我想要一些如何取两个有限autometa机器的交叉点的例子(图表)。
我学会了两个有限的autometas联合。
我在互联网上搜索过但没找到任何东西。
请不要拒绝我。
答案 0 :(得分:3)
这个想法非常简单,虽然我可以看到混乱的来源。我将通过笛卡尔积机构造给出交叉(联合,差异)机器的过程的文本/符号描述(同样的事情,如同你在谈论。)
DFA是5元组(E,Q,q0,A,f),其中
E is the input alphabet, a non-empty finite set of symbols
Q is the set of states, non-empty and finite
q0 is the start state, an element of Q
A is the set of accepting or final states, a subset of Q
f is the transition function, taking pairs from Q x E to Q
假设我们有两台机器M'=(E',Q',q0',A',f')和M''=(E'',Q'',q0'',A'',f '')。为了使讨论更容易,我们假设E'= E''。我们现在将构造M''',使得L(M'')= L(M')相交(或联合或差异)L(M'')。
Take E''' = E'' = E'
Take Q''' = Q' x Q''
Take q0''' = (q0', q0'')
Take A''' = (x, y) where x in A' and y in A'' (for union, x in A' or y in A''; for difference, x in A' but not y in A'').

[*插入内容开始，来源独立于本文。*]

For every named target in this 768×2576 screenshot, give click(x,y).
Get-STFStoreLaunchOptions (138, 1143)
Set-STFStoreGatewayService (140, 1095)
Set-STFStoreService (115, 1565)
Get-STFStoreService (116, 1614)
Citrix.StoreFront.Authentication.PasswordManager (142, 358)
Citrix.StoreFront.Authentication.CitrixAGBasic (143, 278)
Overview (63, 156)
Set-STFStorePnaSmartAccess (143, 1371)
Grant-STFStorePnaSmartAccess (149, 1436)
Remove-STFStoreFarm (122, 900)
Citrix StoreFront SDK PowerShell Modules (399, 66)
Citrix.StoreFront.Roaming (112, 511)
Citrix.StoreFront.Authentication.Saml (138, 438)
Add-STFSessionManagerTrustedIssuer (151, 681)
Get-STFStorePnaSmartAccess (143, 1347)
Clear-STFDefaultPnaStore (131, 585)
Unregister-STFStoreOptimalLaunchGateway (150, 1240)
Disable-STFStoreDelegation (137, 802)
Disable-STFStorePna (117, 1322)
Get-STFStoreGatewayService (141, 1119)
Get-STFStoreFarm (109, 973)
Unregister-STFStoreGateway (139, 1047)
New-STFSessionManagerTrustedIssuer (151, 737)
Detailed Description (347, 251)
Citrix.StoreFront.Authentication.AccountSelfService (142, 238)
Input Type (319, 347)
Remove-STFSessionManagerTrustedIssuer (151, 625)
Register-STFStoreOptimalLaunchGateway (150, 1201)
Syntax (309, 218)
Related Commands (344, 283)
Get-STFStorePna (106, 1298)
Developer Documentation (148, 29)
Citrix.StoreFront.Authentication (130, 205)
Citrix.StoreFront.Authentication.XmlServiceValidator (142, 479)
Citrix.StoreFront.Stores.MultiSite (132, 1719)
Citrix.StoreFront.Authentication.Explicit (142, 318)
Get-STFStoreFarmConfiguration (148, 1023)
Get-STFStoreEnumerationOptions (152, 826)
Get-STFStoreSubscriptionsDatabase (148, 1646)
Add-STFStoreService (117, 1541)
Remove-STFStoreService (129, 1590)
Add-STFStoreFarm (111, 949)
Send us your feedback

Take f'''((x, y), e) = (f'(x, e), f''(y, e)).
对于M',我们有......
E' = {a}
Q' = {s0, s1}
q0' = s0
A' = {s0}
f'(s0, a) = s1, f'(s1, a) = s0
对于M'',我们有......
E'' = {a}
Q'' = {t0, t1, t2}
q0'' = t0
A'' = {t0}
f''(t0, a) = t1, f''(t1, a) = t2, f''(t2, a) = t0
对于M''',我们得到......
E''' = {a}
Q''' = {(s0, t0), (s0, t1), (s0, t2), (s1, t0), (s1, t1), (s1, t2)}
q0''' = (s0, t0)
A''' = {(s0, t0)} for intersection, {(s0, t0), (s0, t1), (s0, t2), (s1, t0)} for union, {(s0, t1), (s0, t2)} for difference.
f'''((s0, t0), a) = (s1, t1), f'''((s1, t1), a) = (s0, t2), f'''((s0, t2), a) = (s1, t0), f'''((s1, t0), a) = (s0, t1), f'''((s0, t1), a) = (s1, t2), f'''((s1, t2), a) = (s0, t0).
你去吧!如果需要澄清,请告诉我。